Stated problem
Copy out the listing lines word for word, starting at the line that contains "This screenshot has height=670, width=872." and ending at the line that contains "Action: tap(210, 467)", both included. Leave the pictures out.

Given records
[BEGIN]
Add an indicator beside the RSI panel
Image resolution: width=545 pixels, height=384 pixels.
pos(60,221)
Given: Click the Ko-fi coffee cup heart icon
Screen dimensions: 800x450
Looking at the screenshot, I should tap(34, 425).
[END]
[BEGIN]
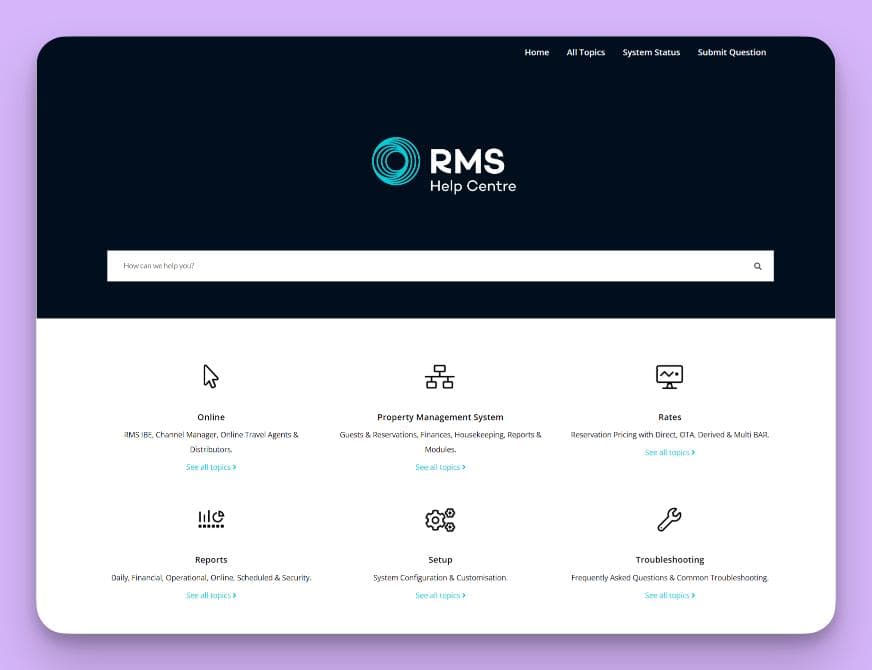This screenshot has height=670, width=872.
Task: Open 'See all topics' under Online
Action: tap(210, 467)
[END]
[BEGIN]
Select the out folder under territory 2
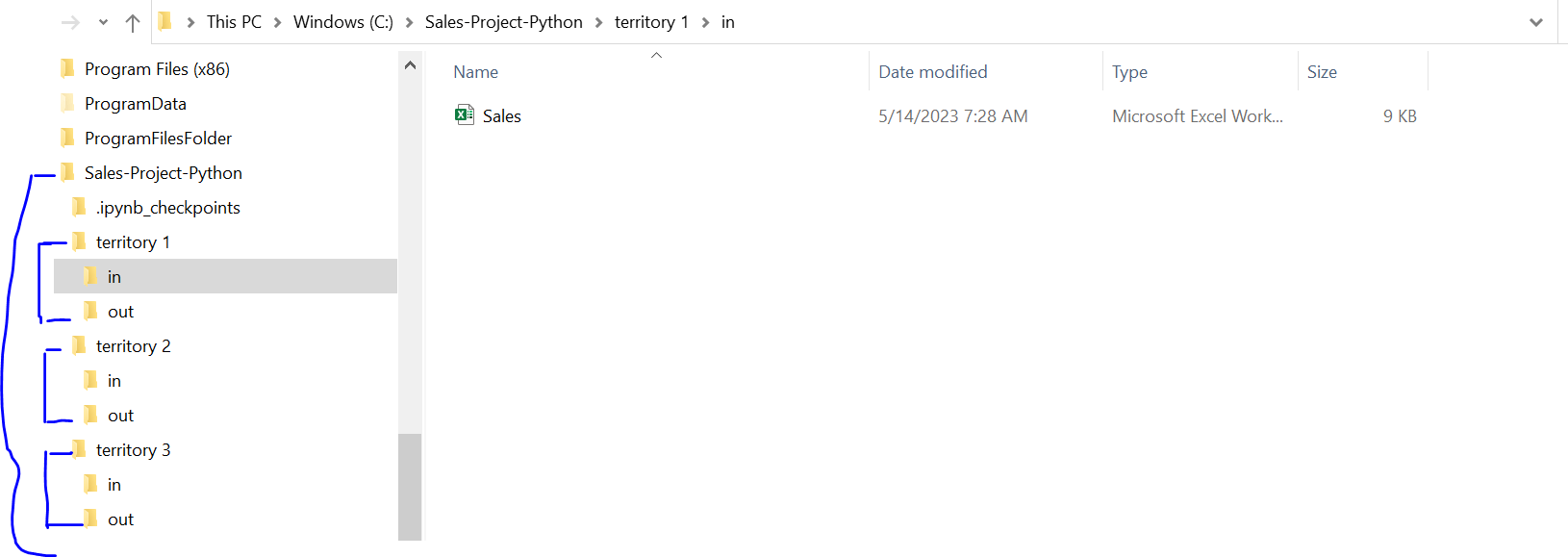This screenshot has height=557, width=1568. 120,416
[END]
The output
This screenshot has height=670, width=872.
Task: Open 'See all topics' under Online
Action: tap(210, 467)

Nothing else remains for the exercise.